Camila Batmanghelidjh
Camila Batmanghelidjh … ‘People might think, why doesn’t she have her own children? I don’t have that kind of psyche.’ Photograph: Sam Frost

I was premature by two and a half months. They thought I was going to die and sent me home without even registering my birth, so I don't know my birthday. My mother can't remember.

She met my father in England, where he was training as a doctor. But I was born in Iran, during the time of the shah. I was the third child, out of four. We had two police bodyguards who drove us everywhere. I thought that was normal because my father was one of the wealthiest men in Iran. My grandfather was a self-made millionaire at 21. He built hospitals and hotels. My father built one of the biggest sports centres in the Middle East, with ice rinks and swimming pools, a dry ski resort and shooting ranges. Now I live in a very different world: one in three of the children we see at Kids Company sleeps on the floor, one in five have been shot at or stabbed.

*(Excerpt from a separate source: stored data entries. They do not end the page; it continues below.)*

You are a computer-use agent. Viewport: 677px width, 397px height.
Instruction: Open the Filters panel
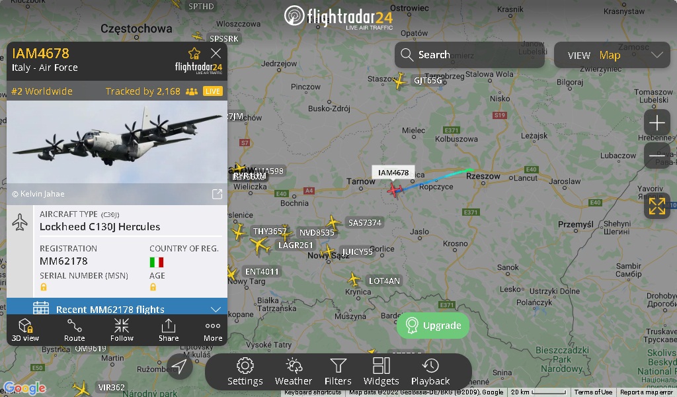coord(338,371)
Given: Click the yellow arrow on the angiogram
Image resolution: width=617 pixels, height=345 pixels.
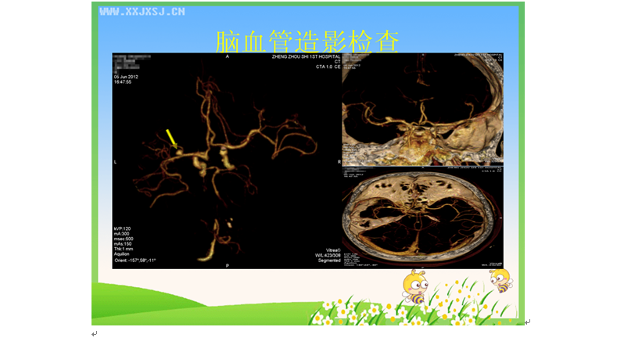Looking at the screenshot, I should [x=170, y=138].
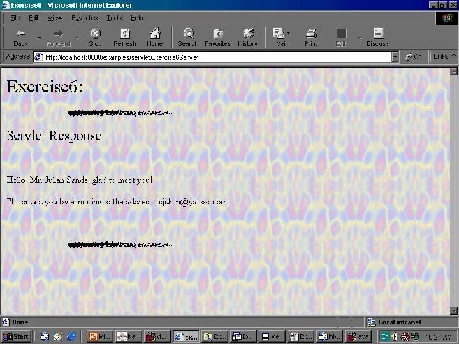Open the File menu
The image size is (459, 344).
[x=15, y=18]
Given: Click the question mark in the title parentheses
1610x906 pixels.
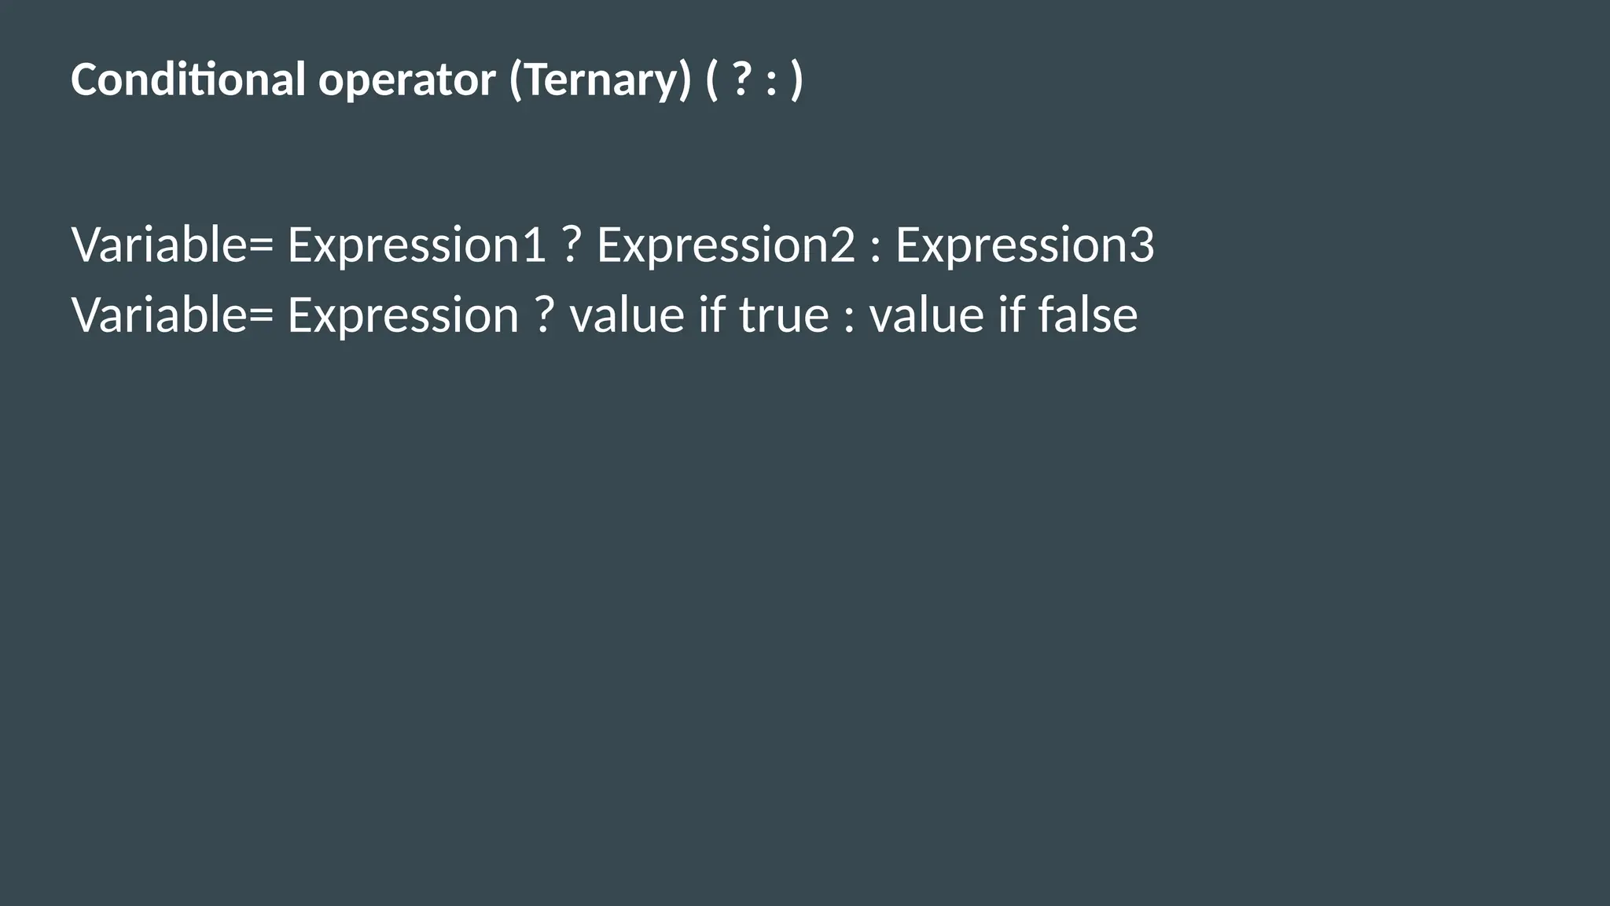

When I was nine, I wanted to open an orphanage and made a plan for what eventually became Kids Company. My younger brother, Bobby, was hyperactive and I always told people he was my first patient. So there was a sense that I was different. But my parents didn't try to change me – get me to dress straight or do normal things. I was like an unusual guest in their house. So I didn't develop low self-esteem. The gift from my mother was freedom. Many parents don't realise how toxic they can be by over-controlling their children...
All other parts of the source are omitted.